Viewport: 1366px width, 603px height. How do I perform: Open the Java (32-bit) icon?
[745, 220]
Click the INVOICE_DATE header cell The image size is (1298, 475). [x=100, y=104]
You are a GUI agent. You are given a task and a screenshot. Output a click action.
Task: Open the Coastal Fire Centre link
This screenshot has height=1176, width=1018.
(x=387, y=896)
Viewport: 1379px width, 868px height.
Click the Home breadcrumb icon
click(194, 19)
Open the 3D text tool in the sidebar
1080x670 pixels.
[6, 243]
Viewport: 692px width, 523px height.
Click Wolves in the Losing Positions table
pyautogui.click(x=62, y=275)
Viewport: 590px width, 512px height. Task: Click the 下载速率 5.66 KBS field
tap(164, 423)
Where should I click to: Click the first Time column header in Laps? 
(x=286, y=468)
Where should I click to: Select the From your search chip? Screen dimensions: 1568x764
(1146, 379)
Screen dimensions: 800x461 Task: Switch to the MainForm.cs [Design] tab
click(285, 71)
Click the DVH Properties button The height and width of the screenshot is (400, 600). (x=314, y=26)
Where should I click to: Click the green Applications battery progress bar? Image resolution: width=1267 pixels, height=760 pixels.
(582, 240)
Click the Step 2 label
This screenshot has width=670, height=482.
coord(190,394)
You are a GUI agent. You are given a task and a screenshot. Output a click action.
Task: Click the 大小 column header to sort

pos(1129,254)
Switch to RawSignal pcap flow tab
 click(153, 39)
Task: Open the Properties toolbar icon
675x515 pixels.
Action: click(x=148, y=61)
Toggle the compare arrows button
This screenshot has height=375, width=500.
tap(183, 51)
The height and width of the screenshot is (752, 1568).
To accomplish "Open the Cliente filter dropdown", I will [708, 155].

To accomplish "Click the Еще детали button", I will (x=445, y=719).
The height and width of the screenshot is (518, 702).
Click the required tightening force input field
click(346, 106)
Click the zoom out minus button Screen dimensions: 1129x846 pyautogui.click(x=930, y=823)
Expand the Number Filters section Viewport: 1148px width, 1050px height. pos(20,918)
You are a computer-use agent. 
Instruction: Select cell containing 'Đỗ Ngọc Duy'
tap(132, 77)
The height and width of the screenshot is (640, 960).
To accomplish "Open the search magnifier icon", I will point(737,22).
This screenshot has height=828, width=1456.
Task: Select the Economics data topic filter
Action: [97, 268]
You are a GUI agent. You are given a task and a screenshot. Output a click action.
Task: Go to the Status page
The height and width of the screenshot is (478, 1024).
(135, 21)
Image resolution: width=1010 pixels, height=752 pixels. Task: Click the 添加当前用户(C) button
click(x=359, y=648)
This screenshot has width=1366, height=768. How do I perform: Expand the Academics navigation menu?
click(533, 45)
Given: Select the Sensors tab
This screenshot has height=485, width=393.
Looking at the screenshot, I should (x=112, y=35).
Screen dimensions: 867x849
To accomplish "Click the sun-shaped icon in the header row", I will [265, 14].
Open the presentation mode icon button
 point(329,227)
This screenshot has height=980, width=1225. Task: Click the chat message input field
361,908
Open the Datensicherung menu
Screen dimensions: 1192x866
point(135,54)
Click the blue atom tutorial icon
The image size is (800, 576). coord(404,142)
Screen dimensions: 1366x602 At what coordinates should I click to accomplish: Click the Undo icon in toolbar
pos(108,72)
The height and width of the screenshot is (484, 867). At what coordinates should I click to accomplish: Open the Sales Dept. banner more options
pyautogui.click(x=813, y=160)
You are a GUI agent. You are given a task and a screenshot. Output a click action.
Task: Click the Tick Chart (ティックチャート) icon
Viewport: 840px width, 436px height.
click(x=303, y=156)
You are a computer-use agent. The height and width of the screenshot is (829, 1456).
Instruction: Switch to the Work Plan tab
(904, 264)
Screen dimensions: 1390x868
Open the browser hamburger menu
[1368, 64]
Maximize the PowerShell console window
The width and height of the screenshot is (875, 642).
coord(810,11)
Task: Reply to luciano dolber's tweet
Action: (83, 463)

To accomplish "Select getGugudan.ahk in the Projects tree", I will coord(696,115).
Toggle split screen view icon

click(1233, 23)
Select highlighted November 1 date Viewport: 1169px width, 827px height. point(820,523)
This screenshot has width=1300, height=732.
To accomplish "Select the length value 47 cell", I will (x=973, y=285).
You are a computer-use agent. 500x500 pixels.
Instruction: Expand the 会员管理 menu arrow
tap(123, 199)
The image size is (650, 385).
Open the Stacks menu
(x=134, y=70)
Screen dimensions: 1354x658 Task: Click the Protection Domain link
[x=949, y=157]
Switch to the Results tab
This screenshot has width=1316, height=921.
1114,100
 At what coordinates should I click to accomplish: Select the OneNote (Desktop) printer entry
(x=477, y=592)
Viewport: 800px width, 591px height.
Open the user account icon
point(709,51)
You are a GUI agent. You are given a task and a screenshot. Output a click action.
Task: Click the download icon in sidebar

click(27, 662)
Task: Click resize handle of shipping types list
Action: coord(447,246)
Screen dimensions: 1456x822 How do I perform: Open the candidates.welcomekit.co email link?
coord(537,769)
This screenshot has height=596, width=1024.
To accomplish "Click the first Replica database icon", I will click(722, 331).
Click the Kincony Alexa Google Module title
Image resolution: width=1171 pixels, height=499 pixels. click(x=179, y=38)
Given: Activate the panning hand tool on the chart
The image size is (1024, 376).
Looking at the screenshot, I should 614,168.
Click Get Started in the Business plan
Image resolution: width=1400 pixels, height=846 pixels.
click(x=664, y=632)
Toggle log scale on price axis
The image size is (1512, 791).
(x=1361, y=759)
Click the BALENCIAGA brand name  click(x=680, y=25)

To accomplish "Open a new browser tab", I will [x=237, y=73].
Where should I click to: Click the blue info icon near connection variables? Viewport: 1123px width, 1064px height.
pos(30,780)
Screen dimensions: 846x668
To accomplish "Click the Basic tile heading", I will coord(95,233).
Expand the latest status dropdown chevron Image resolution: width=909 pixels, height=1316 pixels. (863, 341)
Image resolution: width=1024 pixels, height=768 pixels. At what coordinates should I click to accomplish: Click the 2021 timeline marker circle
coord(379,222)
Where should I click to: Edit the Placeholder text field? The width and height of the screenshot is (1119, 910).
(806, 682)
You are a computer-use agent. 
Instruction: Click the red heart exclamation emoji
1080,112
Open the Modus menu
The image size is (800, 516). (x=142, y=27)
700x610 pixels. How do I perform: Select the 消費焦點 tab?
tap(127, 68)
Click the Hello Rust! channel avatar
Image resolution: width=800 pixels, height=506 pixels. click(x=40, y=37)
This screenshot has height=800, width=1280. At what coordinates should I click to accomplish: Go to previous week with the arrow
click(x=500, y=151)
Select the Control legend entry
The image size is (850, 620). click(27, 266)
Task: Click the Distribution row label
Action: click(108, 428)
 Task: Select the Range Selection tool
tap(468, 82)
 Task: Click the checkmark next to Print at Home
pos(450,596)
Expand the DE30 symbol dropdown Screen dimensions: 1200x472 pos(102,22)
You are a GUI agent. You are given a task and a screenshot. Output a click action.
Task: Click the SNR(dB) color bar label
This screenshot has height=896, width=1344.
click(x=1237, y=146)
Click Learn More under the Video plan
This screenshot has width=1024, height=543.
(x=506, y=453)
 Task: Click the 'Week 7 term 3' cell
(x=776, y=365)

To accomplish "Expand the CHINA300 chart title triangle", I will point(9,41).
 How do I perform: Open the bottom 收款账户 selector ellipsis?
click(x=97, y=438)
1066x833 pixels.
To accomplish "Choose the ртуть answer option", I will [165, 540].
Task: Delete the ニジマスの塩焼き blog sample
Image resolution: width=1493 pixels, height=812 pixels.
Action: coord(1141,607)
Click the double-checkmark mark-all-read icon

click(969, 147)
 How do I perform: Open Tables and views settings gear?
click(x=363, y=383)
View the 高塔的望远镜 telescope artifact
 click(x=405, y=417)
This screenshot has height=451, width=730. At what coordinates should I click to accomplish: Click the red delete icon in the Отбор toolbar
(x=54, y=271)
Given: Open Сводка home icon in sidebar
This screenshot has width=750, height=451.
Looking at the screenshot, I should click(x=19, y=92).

### Required action
Read the entries and show each line that mentions "computer".

### Response to this task
You are a computer-use agent. 
You are a computer-use agent. The height and width of the screenshot is (829, 1456).
You are a computer-use agent. 500x500 pixels.
You are a computer-use agent. 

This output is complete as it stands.